[What this task involves]: Your response must be made up of each line in the data below that contains the string "navigation".

┄┄┄┄┄┄┄┄┄┄┄┄┄┄┄┄┄┄┄┄

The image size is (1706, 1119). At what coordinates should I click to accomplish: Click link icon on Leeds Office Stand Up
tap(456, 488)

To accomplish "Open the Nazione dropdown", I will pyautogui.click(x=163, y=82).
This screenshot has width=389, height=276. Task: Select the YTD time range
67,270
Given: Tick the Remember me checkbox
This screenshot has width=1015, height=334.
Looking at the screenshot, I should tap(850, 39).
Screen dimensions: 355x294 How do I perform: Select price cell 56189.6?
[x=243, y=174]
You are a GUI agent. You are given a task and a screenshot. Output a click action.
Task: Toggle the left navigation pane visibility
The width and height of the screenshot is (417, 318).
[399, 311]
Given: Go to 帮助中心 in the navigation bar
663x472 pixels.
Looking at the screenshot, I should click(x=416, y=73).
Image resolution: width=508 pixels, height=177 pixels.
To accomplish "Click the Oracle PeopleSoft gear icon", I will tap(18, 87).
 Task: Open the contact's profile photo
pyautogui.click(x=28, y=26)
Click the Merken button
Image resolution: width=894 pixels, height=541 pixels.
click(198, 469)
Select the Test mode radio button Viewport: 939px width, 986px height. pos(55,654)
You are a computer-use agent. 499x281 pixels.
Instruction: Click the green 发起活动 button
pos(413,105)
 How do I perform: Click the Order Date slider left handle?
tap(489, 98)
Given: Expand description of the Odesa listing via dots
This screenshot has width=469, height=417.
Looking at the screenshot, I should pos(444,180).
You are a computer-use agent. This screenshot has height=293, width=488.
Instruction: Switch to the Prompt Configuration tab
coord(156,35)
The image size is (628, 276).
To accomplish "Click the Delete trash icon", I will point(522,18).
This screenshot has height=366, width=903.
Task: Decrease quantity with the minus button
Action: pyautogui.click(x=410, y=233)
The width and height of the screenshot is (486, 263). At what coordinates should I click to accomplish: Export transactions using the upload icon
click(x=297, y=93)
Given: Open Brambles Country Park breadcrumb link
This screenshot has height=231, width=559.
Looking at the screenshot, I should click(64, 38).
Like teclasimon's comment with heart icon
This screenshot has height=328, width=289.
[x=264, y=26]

┄┄┄┄┄┄┄┄┄┄┄┄┄┄┄┄┄┄┄┄

[Answer section]:
Task: Toggle the left navigation pane visibility
Given: Go to 帮助中心 in the navigation bar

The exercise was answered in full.